Fiocruz, 4365 Avenida Brasil, Rio de Janeiro, RJ 21040 900, Brazil.
IBM Watson, 1101 Kitchawan Rd., Yorktown Heights, New York 10598, United States.
J Chem Inf Model. 2016 Dec 27;56(12):2495-2506. doi: 10.1021/acs.jcim.6b00355. Epub 2016 Nov 29.
In this work, we propose a deep learning approach to improve docking-based virtual screening. The deep neural network that is introduced, DeepVS, uses the output of a docking program and learns how to extract relevant features from basic data such as atom and residues types obtained from protein-ligand complexes. Our approach introduces the use of atom and amino acid embeddings and implements an effective way of creating distributed vector representations of protein-ligand complexes by modeling the compound as a set of atom contexts that is further processed by a convolutional layer. One of the main advantages of the proposed method is that it does not require feature engineering. We evaluate DeepVS on the Directory of Useful Decoys (DUD), using the output of two docking programs: Autodock Vina1.1.2 and Dock 6.6. Using a strict evaluation with leave-one-out cross-validation, DeepVS outperforms the docking programs, with regard to both AUC ROC and enrichment factor. Moreover, using the output of Autodock Vina1.1.2, DeepVS achieves an AUC ROC of 0.81, which, to the best of our knowledge, is the best AUC reported so far for virtual screening using the 40 receptors from the DUD.

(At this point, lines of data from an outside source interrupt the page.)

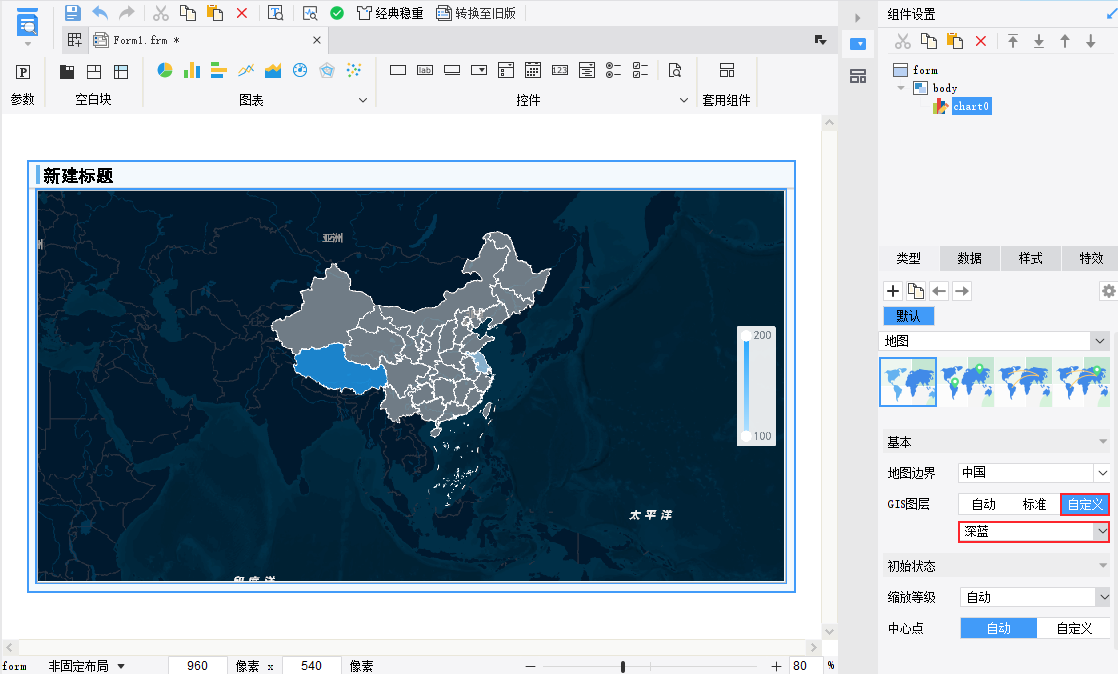
Task: Click the plus icon to add chart type
Action: pos(893,291)
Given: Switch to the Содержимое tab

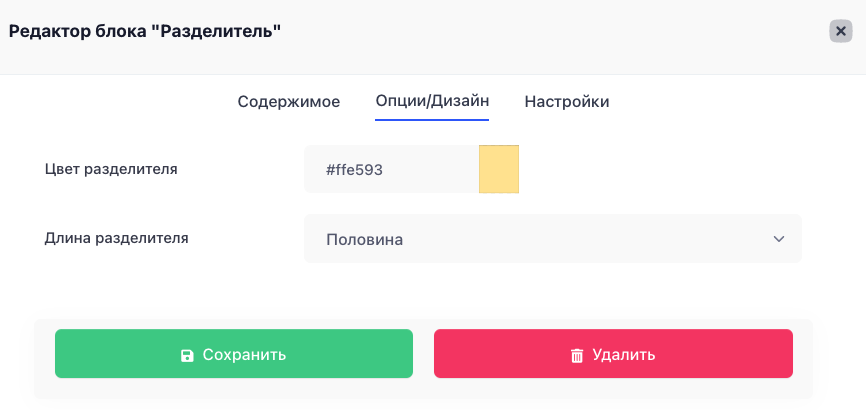Looking at the screenshot, I should 289,102.
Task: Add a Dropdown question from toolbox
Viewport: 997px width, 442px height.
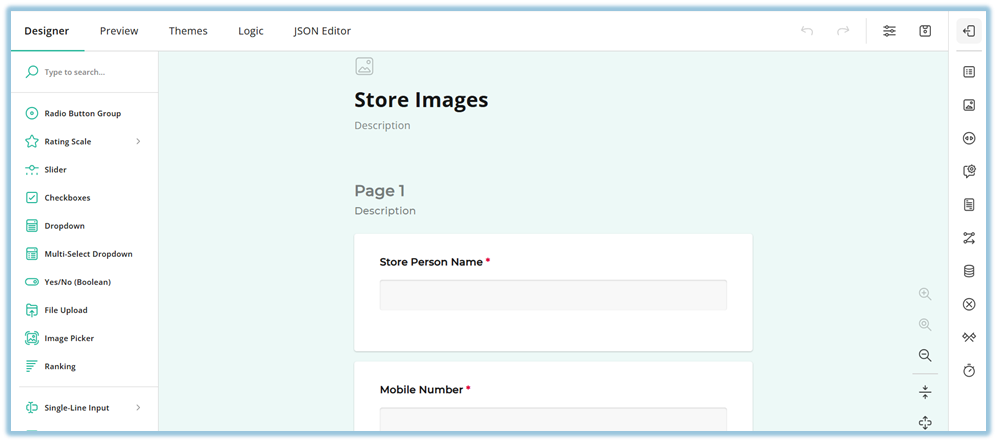Action: click(64, 226)
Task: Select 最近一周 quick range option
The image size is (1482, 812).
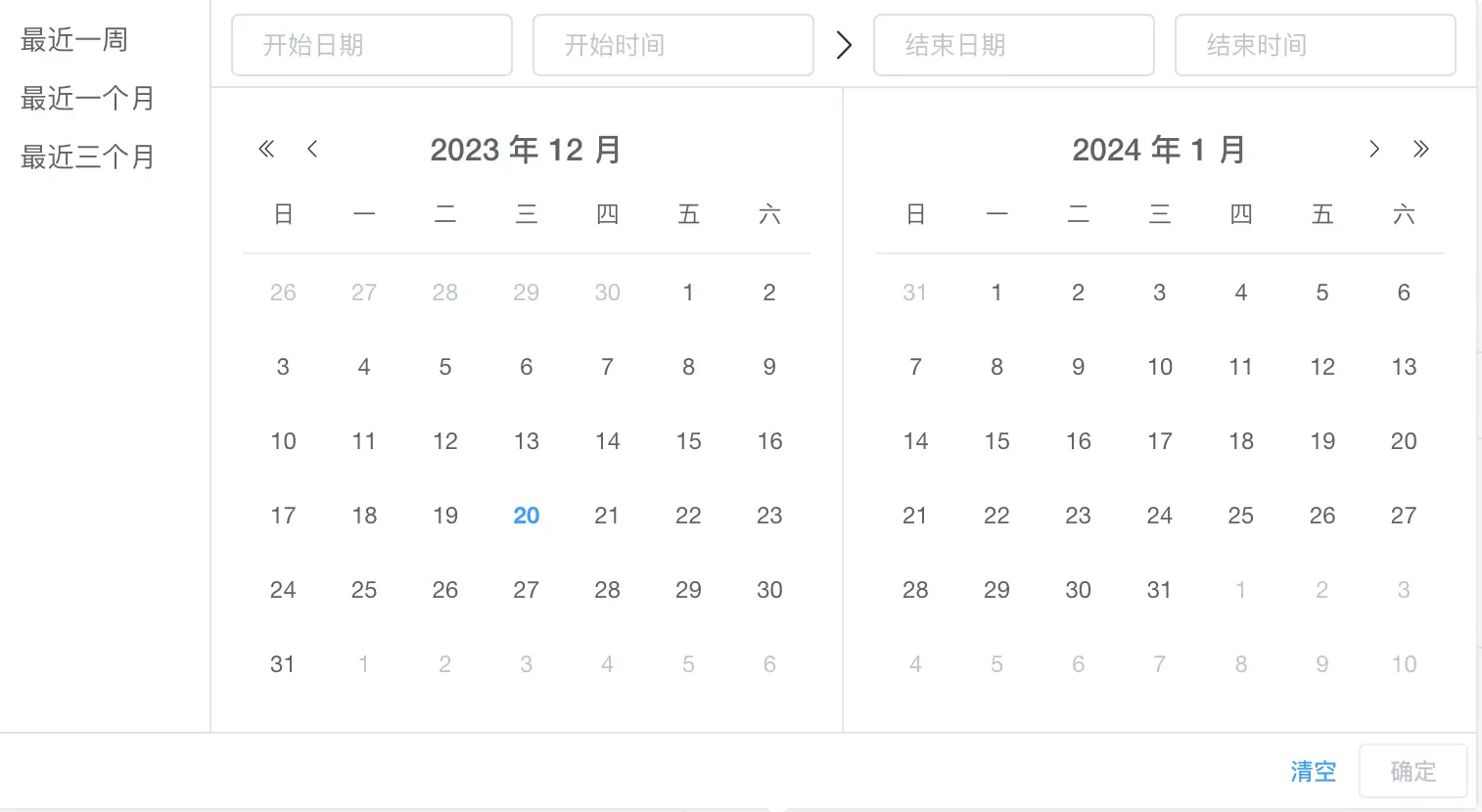Action: coord(72,40)
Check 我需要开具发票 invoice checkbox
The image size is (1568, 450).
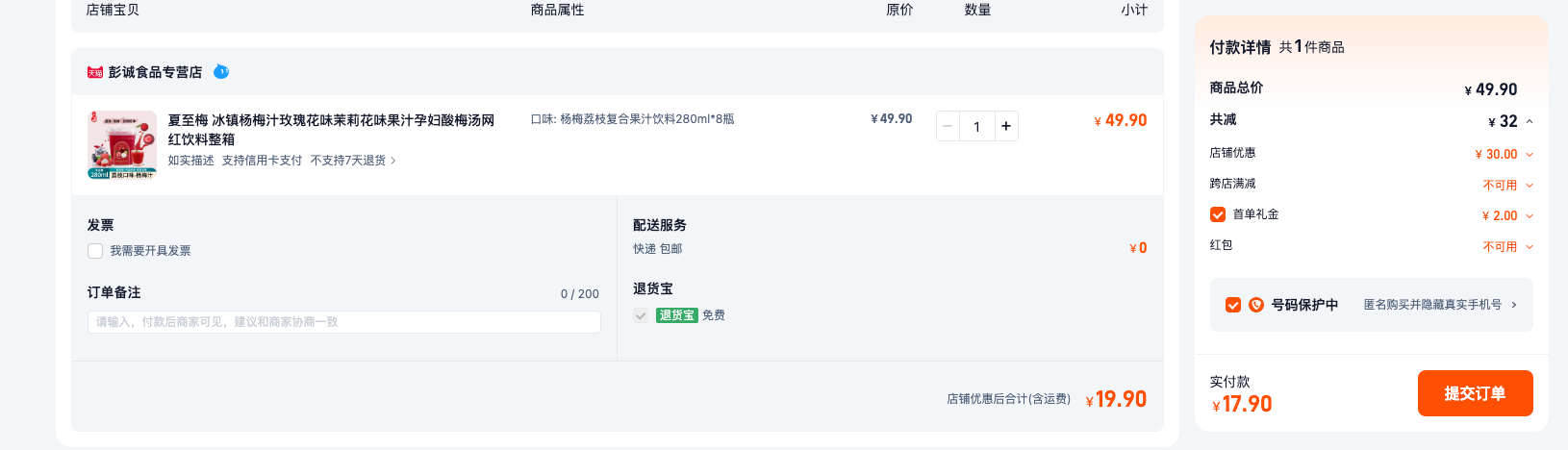(95, 251)
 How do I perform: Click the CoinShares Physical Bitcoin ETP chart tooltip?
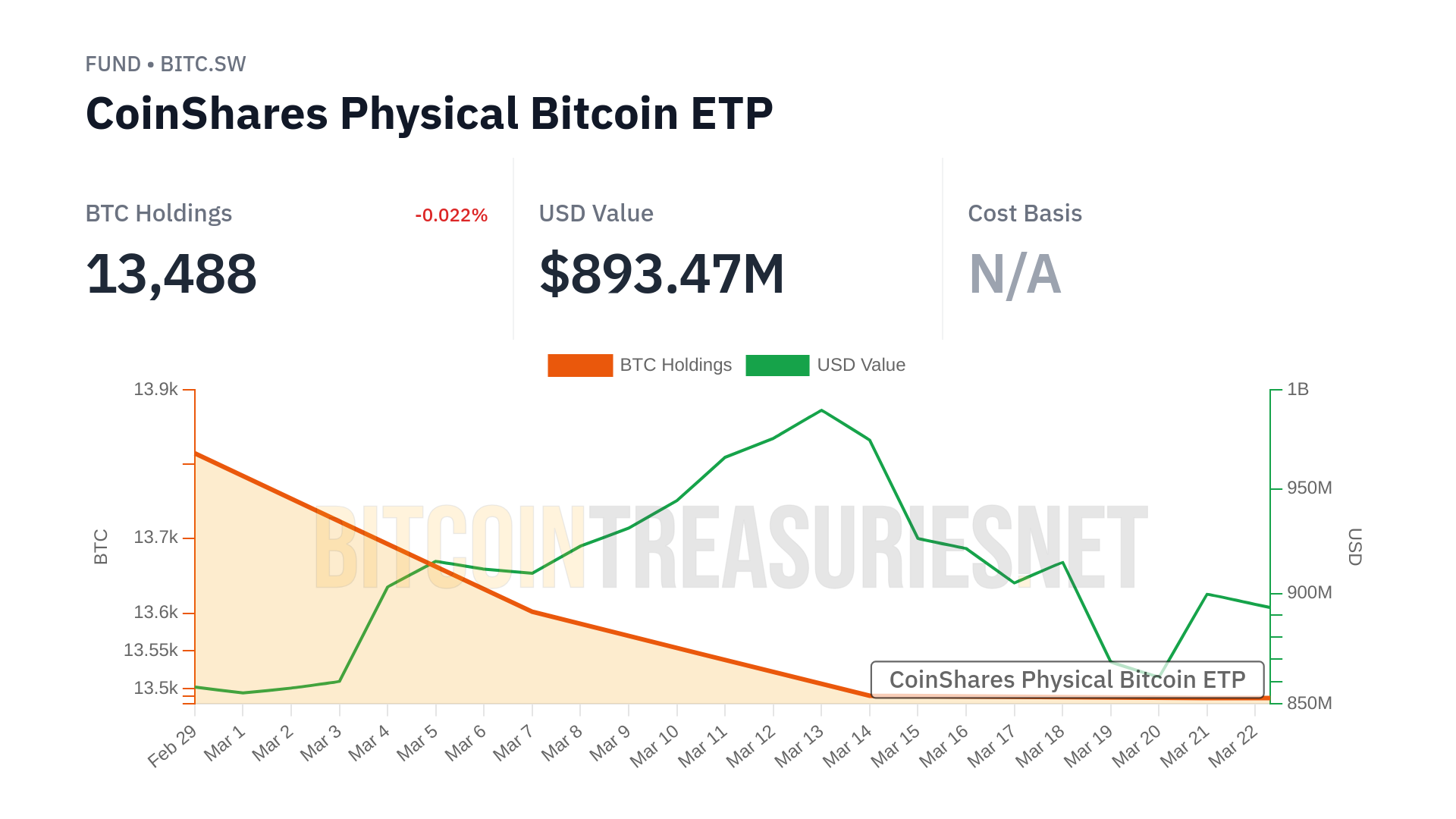coord(1067,679)

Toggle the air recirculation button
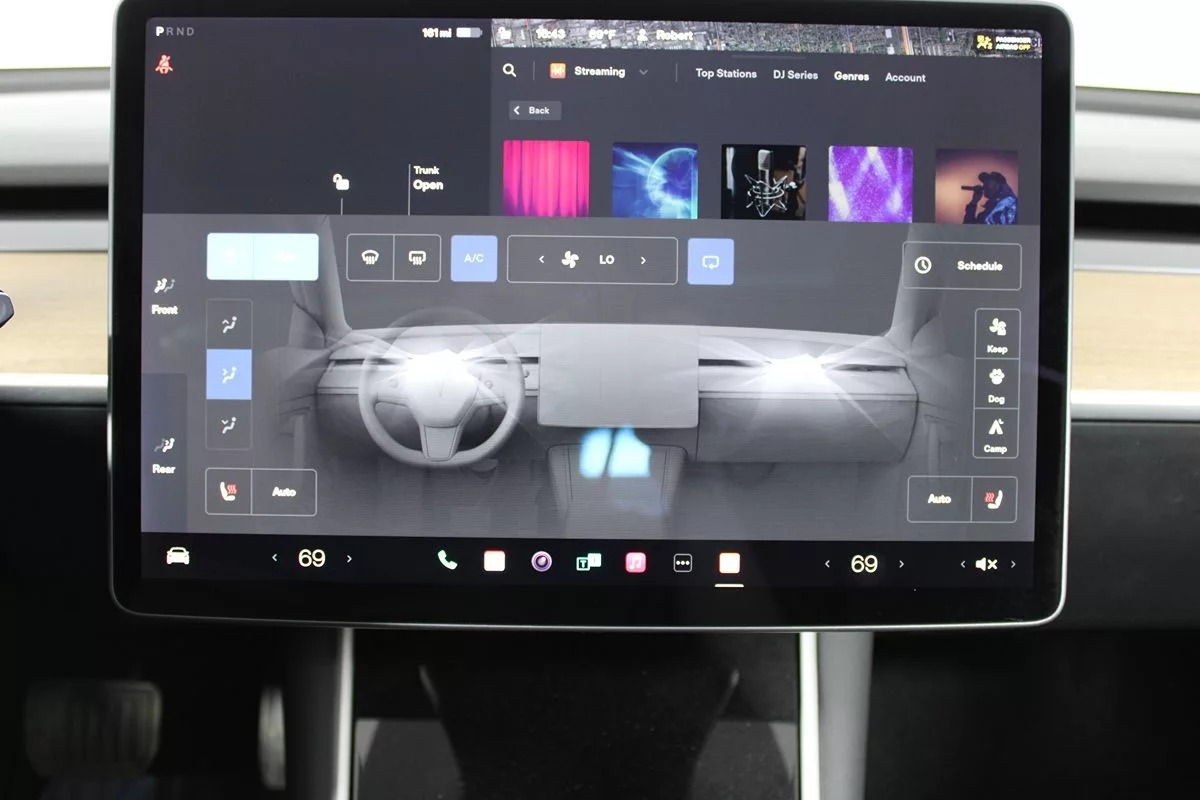point(710,261)
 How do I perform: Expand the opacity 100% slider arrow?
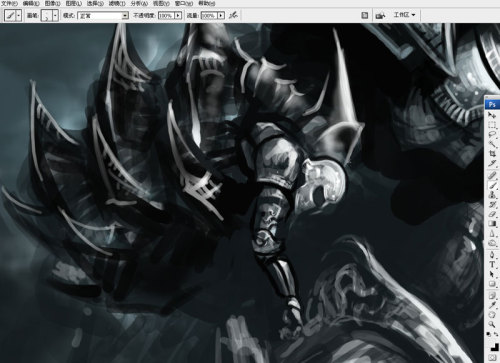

在这项工作中,我们提出了一种基于深度学习的方法来改进对接虚拟筛选。引入的深度神经网络 DeepVS 使用对接程序的输出,并学习如何从从蛋白配体复合物中获得的基本数据(如原子和残基类型)中提取相关特征。我们的方法引入了原子和氨基酸嵌入的使用,并通过将化合物建模为一组原子上下文,进一步通过卷积层处理,实现了一种创建蛋白配体复合物分布式向量表示的有效方法。该方法的主要优点之一是它不需要特征工程。我们在有用诱饵目录(DUD)上评估 DeepVS,使用两个对接程序的输出:Autodock Vina1.1.2 和 Dock 6.6。使用严格的留一交叉验证评估,DeepVS 在 AUC ROC 和富集因子方面均优于对接程序。此外,使用 Autodock Vina1.1.2 的输出,DeepVS 实现了 0.81 的 AUC ROC,据我们所知,这是迄今为止使用 DUD 中的 40 个受体进行虚拟筛选的最佳 AUC。